Олег БАСИЛАШВИЛИ: «Я не боюсь воскрешения Советского Союза, потому что это невозможно»

О чем говорить с таким большим артистом, за­чем копаться, спрашивать «как»? Он просто выходит и играет это. Непостижимо, невозможно, легко и с тонкой иронией. Он не хочет ничего объяснять. Имеет право, ибо давно уже все всем доказал.

Когда-то, сразу после того, как в «Мастере и Маргарите» он сыграл Во­ланда, мы с ним говорили о вечном. Слушать его было большим удоволь­ствием. Но зачем повторяться.

Он попался только на одну «при­манку», когда речь зашла о политике. Вот что его сразу заволновало! Вот здесь он настоящий! Такой большой, та­кой наивный… Он — как тот мальчик из пантелеевского «Честного слова»: один и на посту, когда все давно уже разбежа­лись.
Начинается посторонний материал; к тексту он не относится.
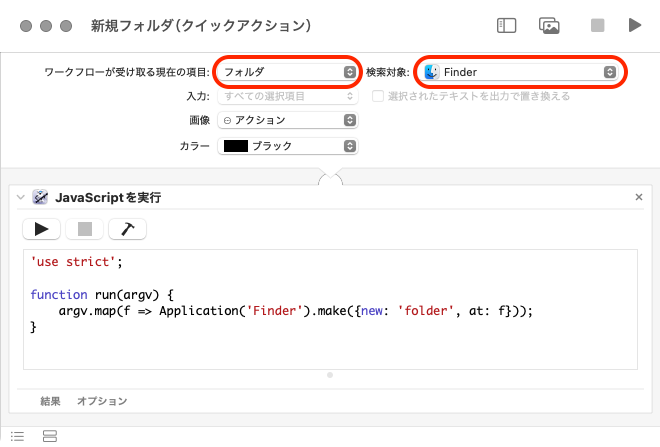This screenshot has height=447, width=660.
Task: Switch to the オプション tab
Action: coord(102,401)
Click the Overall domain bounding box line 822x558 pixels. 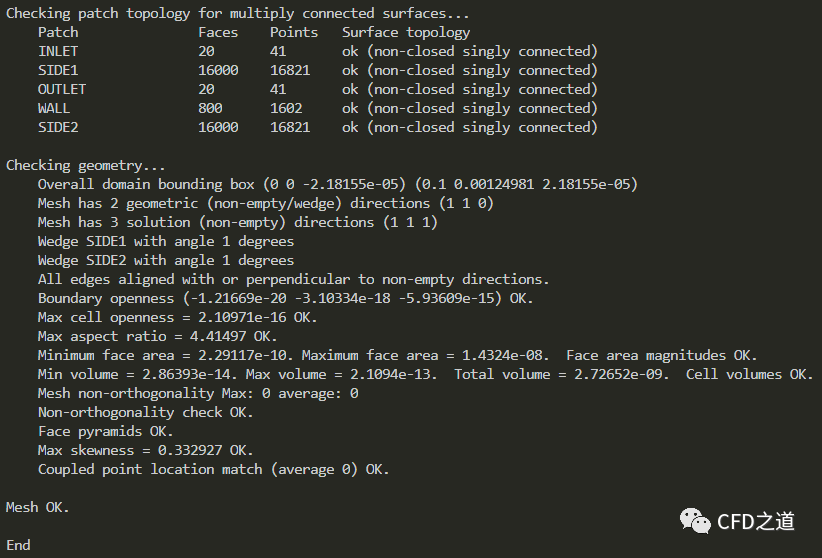(x=337, y=184)
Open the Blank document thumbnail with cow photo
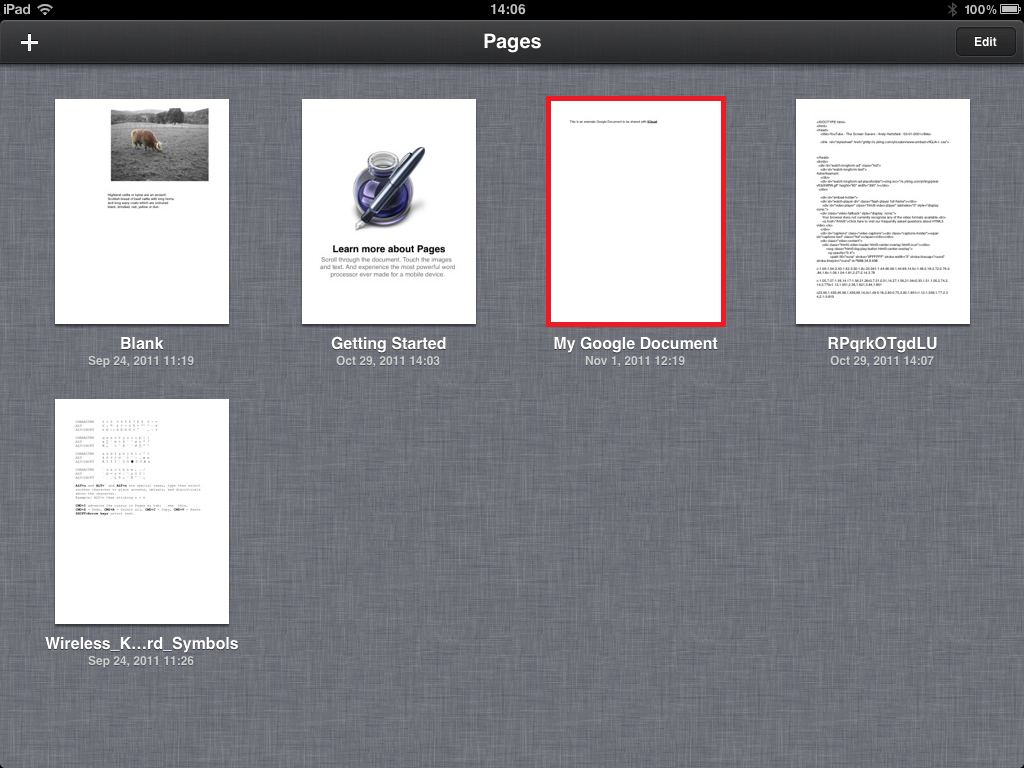Screen dimensions: 1024x768 pyautogui.click(x=142, y=211)
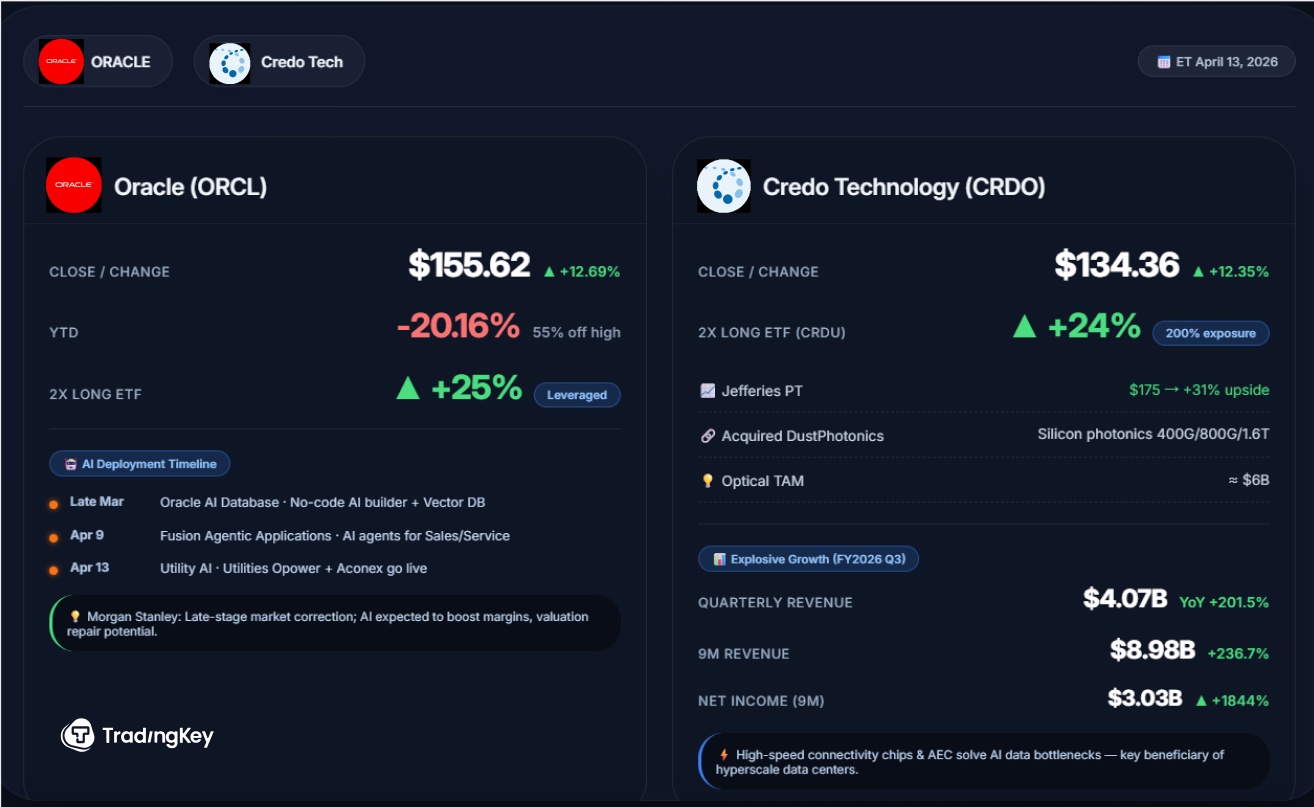
Task: Click the link icon beside Acquired DustPhotonics
Action: tap(708, 436)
Вот за эту наивность, за эту прямоту душевную его так хочется любить и ува­жать. На днях Олегу Валерьяновичу Баси­лашвили исполнилось 80.

« Мечтаю, как бы просто полежать на диване»

— Скажите, вам свойственно такое чувство, как тщеславие?

— Нет.

— Не может быть! А амбиции?

— А что вы называете амбицией?

— Ну, когда хочется быть самым луч­шим, эгоцентризм такой.

— Нет, и это мне несвойственно.

— То есть вы подтверждаете то, что о вас говорят: кроме того что вы заме­чательный артист, вы еще и человек хо­роший?

— Честно говоря, я не собираю сведе­ния о себе.

— А если бы сравнили себя нынеш­него с Олегом Басилашвили 30-летней давности? Кроме седины, но не беса в ребро, естественно, что еще в вас по­менялось?

— Вы знаете, эти 30 лет прошли как одно мгновение, потому что я все время работал. Мне было некогда следить за вре­менем. Я женился, у меня прекрасная, лю­бимая в доме жена, двое детей, двое вну­ков. Это произошло так быстро, как будто женился я только вчера, а дети появились буквально сегодня. А внуки — уж не знаю когда, полчаса тому назад. Хотя старшей внучке уже пять лет.

— Для очень многих артистов ра­бота в любом возрасте — это реальное продолжение жизни. Без этого они как минимум плохо себя чувствуют. Вы тоже работой спасаетесь?

— Не могу сказать, спасаюсь я или нет. Я все время в работе и мечтаю о том, как бы просто полежать на диване, ничего не де­лая. Но мне это не удается.

— Какой-то вы совсем счастливый. Да, «хороший дом, хорошая жена…» — прямо как «Белое солнце пустыни». Но разве счастье может быть постоян­ным? Это же мгновения…

— Вы правы, конечно. Счастье, когда мы женились. Мое счастье — это когда ро­дилась дочка, потом вторая дочка. Счастье — когда появились внуки. Счастье бывает и после работы, когда ты чувствуешь, что правильно сыграл роль сегодня. Это счаст­ливые мгновения. Но они очень быстро кон­чаются.

— После таких ролей наступает опу­стошение?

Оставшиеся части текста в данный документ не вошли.